** Description of the task **
Take the lines of the data below from the very first through the line containing "You are a computer-use" and output them exactly, pictures excluded.

Pixel coordinate grounding data:
►

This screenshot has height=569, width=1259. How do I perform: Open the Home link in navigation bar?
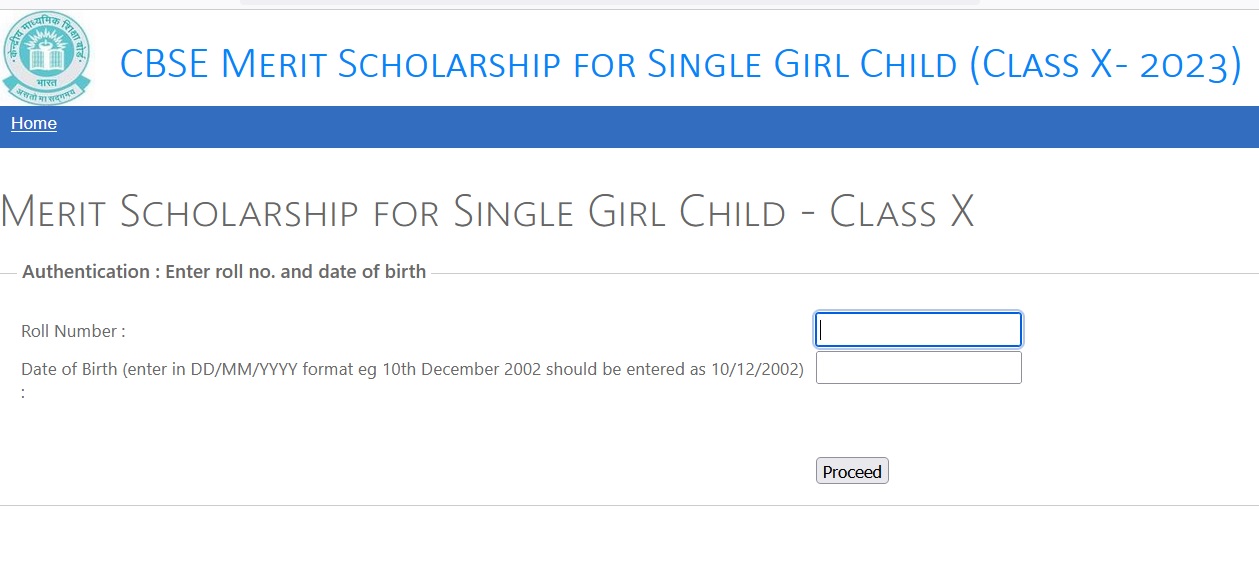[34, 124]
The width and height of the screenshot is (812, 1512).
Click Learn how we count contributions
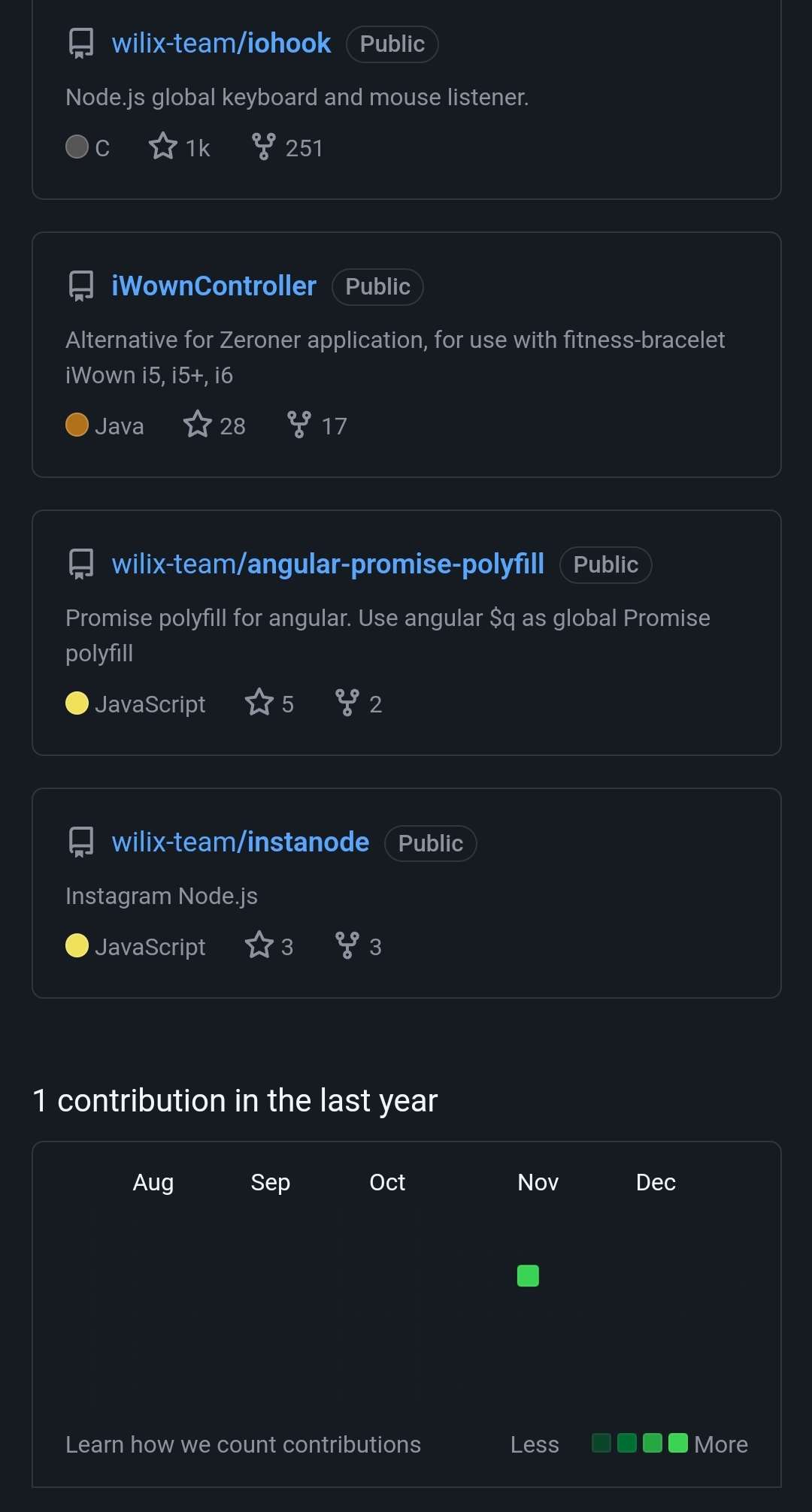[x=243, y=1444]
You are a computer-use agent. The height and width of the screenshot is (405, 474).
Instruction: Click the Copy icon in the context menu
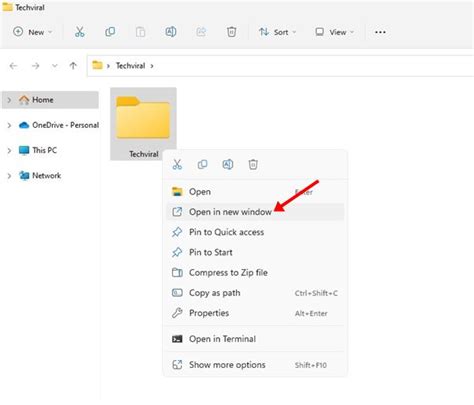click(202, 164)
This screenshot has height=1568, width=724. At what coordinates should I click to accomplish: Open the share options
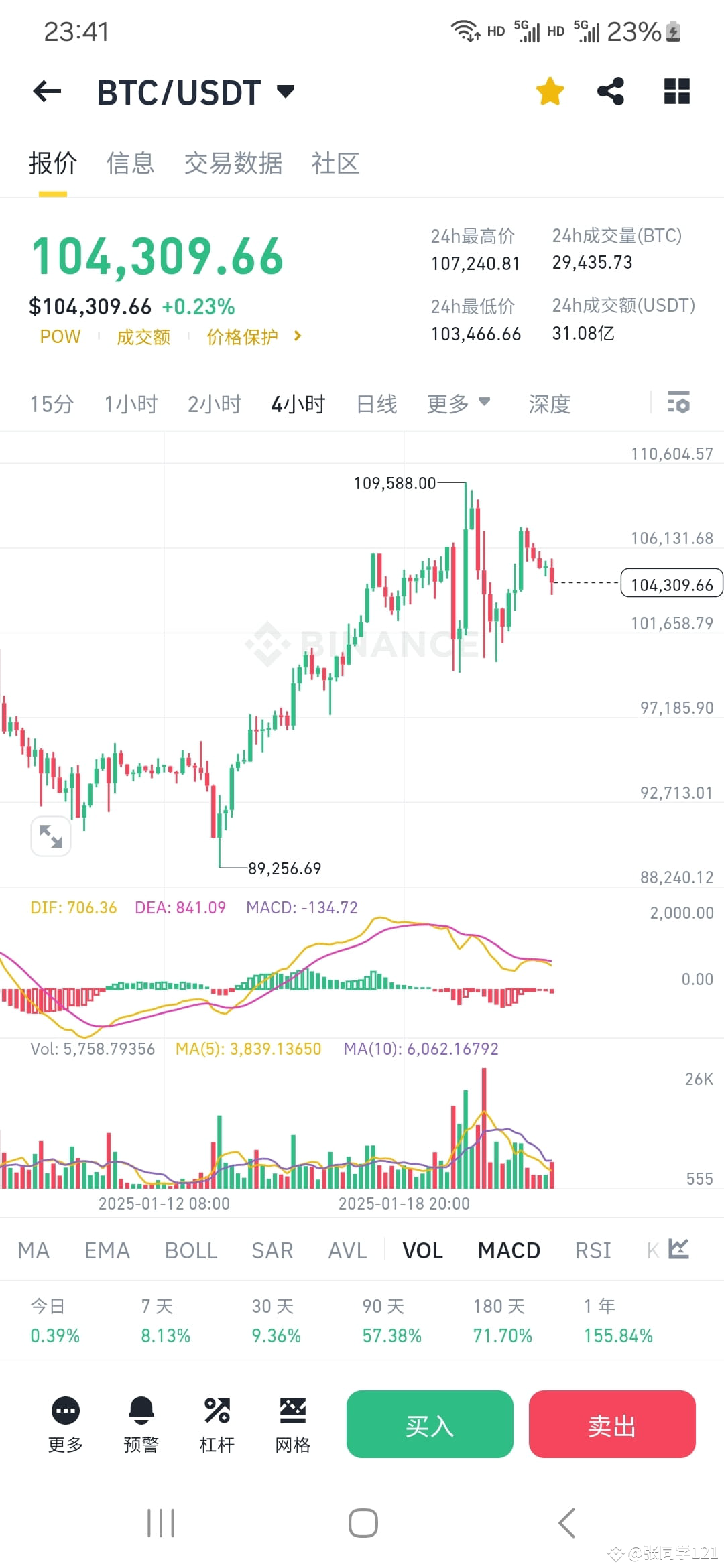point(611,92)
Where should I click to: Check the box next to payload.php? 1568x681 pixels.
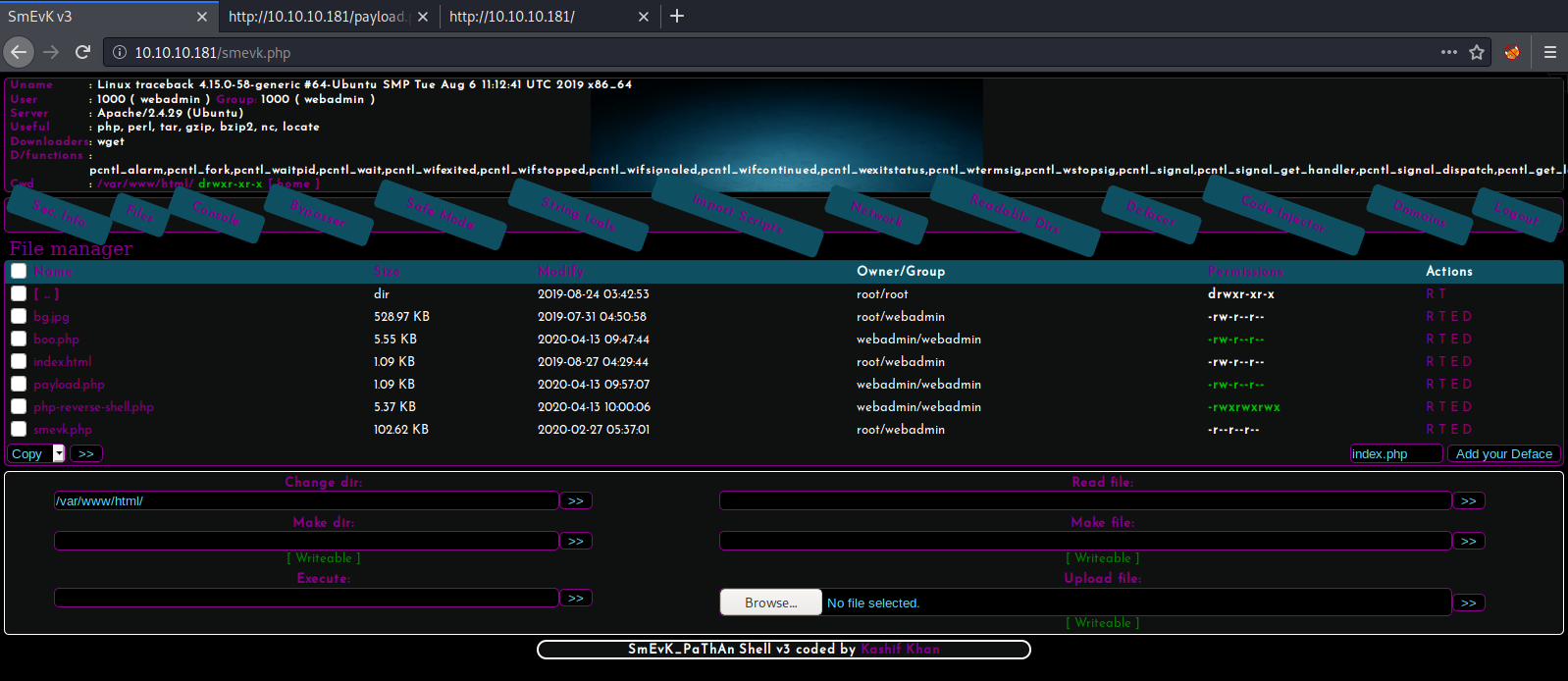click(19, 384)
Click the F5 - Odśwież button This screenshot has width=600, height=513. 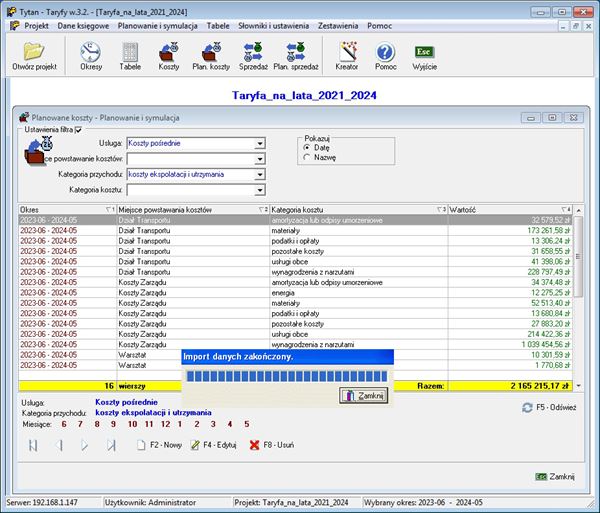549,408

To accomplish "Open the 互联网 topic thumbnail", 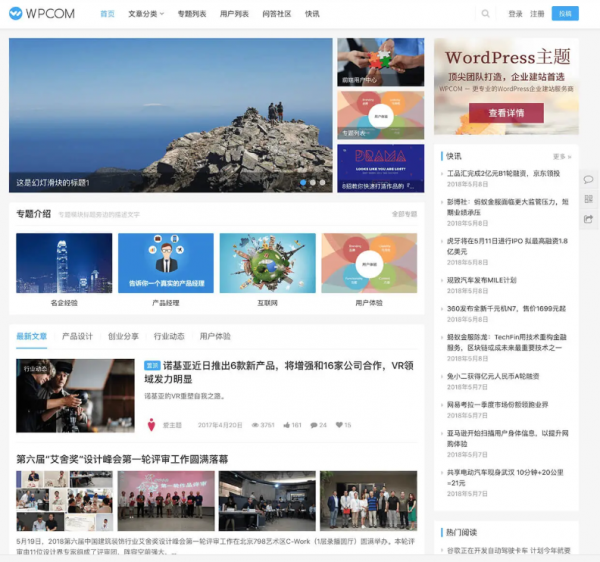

◄

** The answer **
This screenshot has height=569, width=1259. How do I perform: Open the Home link in navigation bar?
[34, 124]
The width and height of the screenshot is (812, 1512).
Click Learn how we count contributions
[x=243, y=1444]
You are a computer-use agent. The height and width of the screenshot is (405, 474).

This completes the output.